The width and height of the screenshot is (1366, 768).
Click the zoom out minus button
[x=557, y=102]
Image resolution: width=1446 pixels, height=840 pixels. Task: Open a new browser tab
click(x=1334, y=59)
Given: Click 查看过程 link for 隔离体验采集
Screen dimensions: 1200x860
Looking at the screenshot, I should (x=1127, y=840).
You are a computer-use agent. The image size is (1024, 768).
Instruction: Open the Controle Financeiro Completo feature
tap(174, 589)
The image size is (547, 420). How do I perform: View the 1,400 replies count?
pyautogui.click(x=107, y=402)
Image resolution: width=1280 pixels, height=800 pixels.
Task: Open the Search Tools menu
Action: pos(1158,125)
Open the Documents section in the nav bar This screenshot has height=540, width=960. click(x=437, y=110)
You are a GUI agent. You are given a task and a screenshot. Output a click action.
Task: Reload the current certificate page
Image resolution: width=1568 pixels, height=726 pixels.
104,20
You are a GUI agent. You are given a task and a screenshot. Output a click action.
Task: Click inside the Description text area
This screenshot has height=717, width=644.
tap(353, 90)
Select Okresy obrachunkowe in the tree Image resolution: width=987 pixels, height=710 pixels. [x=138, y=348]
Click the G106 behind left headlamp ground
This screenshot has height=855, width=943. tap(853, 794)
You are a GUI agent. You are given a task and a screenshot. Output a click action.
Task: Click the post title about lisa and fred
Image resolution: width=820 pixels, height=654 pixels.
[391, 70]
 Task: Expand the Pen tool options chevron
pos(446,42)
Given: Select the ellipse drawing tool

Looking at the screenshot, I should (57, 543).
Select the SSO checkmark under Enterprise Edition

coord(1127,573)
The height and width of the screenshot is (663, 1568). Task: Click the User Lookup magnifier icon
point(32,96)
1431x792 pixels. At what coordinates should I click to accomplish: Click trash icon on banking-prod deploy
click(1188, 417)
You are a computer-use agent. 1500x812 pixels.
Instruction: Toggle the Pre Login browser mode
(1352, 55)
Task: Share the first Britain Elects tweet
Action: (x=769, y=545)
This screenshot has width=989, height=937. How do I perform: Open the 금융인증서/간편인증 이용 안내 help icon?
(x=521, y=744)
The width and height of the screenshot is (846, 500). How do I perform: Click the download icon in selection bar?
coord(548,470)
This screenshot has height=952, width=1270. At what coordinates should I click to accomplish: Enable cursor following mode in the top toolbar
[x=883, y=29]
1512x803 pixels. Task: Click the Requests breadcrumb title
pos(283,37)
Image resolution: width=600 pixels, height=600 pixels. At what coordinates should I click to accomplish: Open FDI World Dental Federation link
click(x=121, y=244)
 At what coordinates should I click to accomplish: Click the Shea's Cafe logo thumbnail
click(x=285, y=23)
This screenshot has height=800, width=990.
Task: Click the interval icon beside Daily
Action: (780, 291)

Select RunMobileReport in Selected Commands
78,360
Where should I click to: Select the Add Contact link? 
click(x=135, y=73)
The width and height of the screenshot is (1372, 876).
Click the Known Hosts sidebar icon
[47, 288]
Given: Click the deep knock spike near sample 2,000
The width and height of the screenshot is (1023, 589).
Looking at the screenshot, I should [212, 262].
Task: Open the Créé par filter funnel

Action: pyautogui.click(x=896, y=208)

• _What to work on_
Copy out again everything from the line containing "The height and" down to the line containing "pos(283,37)", both of those lines included.

• _Full output_
The height and width of the screenshot is (663, 1568). Task: Click the User Lookup magnifier icon
point(32,96)
1431x792 pixels. At what coordinates should I click to accomplish: Click trash icon on banking-prod deploy
click(1188, 417)
You are a computer-use agent. 1500x812 pixels.
Instruction: Toggle the Pre Login browser mode
(1352, 55)
Task: Share the first Britain Elects tweet
Action: (x=769, y=545)
This screenshot has width=989, height=937. How do I perform: Open the 금융인증서/간편인증 이용 안내 help icon?
(x=521, y=744)
The width and height of the screenshot is (846, 500). How do I perform: Click the download icon in selection bar?
coord(548,470)
This screenshot has height=952, width=1270. At what coordinates should I click to accomplish: Enable cursor following mode in the top toolbar
[x=883, y=29]
1512x803 pixels. Task: Click the Requests breadcrumb title
pos(283,37)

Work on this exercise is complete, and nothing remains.